A rubric split over three lines can be seen in Q160v:


<div n=”397″>

<head rend=”h1″ n=”Rubric”>

<seg xml:id=”rubricStartQ160v” next=”#rubricMedQ160v”>Del asentamiento de Sçiçia </seg>


<ab n=”100″>Tierra

<seg xml:id=”rubricMedQ160v” prev=”#rubricStartQ160v”> ⁊ de com̄o se mātouierō milla los</seg>

de Sciçia yaze en frontera

<seg xml:id=”rubricEndQ160v” prev=”#rubricMedQ160v”>Godos.</seg>




  1. Abbreviations


Most abbreviations are resolved by the use of either

  • the <am></am><ex></ex> tag
  • the <choice></choice> tag


(i) <am></am><ex></ex>


We use this tag for abbreviations in which the expanded text clearly follows on from the abbreviation mark, and for those which have a Junicode character.

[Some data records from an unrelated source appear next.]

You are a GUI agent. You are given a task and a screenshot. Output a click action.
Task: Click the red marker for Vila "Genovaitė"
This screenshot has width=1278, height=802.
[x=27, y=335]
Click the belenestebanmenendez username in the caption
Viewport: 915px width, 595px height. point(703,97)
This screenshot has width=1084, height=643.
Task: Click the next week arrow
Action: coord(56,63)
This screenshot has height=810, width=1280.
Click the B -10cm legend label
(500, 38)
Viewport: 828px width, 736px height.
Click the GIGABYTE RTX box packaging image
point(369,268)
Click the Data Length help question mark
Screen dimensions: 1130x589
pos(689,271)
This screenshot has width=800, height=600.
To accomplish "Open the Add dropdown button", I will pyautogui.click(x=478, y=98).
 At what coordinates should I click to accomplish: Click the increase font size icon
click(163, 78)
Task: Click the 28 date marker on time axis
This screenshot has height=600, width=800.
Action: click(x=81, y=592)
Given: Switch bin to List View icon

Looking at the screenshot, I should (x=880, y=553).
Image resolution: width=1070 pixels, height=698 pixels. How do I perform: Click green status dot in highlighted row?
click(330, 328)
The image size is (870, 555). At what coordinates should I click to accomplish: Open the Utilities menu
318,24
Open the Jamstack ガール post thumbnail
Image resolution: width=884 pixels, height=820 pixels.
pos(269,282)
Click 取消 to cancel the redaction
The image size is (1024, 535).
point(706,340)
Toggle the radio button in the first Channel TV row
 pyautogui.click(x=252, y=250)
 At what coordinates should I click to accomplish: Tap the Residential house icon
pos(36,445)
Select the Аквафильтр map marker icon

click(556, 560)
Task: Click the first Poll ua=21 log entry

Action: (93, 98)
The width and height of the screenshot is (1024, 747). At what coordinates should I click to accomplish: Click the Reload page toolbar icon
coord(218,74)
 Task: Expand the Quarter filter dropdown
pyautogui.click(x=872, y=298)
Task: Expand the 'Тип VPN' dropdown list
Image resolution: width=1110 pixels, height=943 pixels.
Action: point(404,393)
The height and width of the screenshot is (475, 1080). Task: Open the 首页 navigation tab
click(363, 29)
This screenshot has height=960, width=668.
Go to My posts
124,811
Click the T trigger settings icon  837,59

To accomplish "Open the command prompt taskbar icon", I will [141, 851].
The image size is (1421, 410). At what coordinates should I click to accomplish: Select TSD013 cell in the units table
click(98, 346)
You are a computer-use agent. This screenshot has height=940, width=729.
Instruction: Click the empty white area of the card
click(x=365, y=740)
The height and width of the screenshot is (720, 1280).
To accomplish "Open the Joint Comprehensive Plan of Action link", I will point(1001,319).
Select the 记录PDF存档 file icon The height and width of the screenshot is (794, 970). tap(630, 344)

Some common abbreviations to which this applies are:


  • n-macron — <am>̄</am><ex>n</ex>
  • m-macron — <am>̄</am><ex>m</ex>
  • Superscript e — <am>ᵉ</am><ex>e</ex>
  • Superscript i — <am>ⁱ</am><ex>ri</ex>
  • Superscript a — <am>ª</am><ex>ua</ex>
  • Superscript u — <am>ͧ</am><ex>ur</ex>
  • Superscript o, abbreviation for ‘ro’ — <am>º</am><ex>o</ex> or <am>º</am><ex>ro</ex>
  • Superscript hook, abbreviation for ‘er’ or ‘re’ — <am>̉</am><ex>er</ex> or <am>̉</am><ex>re</ex>


  • per — <am>ꝑ</am><ex>per</ex>
  • Per — <am>Ꝑ</am><ex>Per</ex>
  • par — <am>ꝑ</am><ex>par</ex>
  • Par– <am>Ꝑ</am><ex>Par</ex>
  • pro — <am>ꝓ</am><ex>pro</ex>
  • Pro — <am>Ꝓ</am><ex>pro</ex>
  • que — q<am>̄</am><ex>ue</ex>
  • ser — <am>ſ̷</am><ex>ser</ex> (a long s with a combining short solidus overlay, unicode 0337)
  • us — <am>ꝰ</am><ex>us</ex>
  • Tironian sign — <am>𝛕</am><ex>e</ex>


  • Arçob̶po — Arço<am>b̶</am><ex>bis</ex>po
  • capło– cap<am>ł</am><ex>itul</ex>o
  • cauałłos —   caua<am>łł</am><ex>ller</ex>os caual<am>ł</am><ex>ler</ex>o
  • cłigo — c<am>ł</am><ex>ler</ex>igo
  • eglesia — eg<am>ł</am><ex>les</ex>ia
  • escriuieron — esc<am>ⁱ</am><ex>ri</ex>uieron
  • graçias — gr<am>̄</am><ex>açi</ex>as</expan>
  • gloria — g<am>ł</am><ex>lor</ex>ia
  • grand —   g<am>ª</am><ex>ra</ex>nd
  • hercules– <am>ħ</am><ex>her</ex>cules
  • hermano– <am>ħ</am><ex>her</ex>mano
  • otra — ot<am>ª</am><ex>ra</ex>
  • otro — ot<am>ᵒ</am><ex>ro</ex>
  • papa– <am>p̄p̄</am><ex>papa</ex>
  • para — <am>ꝑ</am><ex>par</ex>a
  • parte –<am>ꝑ</am><ex>par</ex>te
  • qual — q<am>̄</am><ex>ua</ex>l
  • que — q<am>̄</am><ex>ue</ex>
  • qui — q<am>ⁱ</am><ex>ui</ex>



Superscript letters, especially at line end, are not abbreviations and are encoded as follows:

  • <hi rend=”sup”>s</hi>


(ii) Choice

We use the choice tag for more complex abbreviations and for those which do not follow the rule above. This is especially the case when the abbreviation mark follows the expansion or if the abbreviation mark covers more than one expanson The entire word is contained within <choice> and </choice> in both its abbreviated and expanded forms.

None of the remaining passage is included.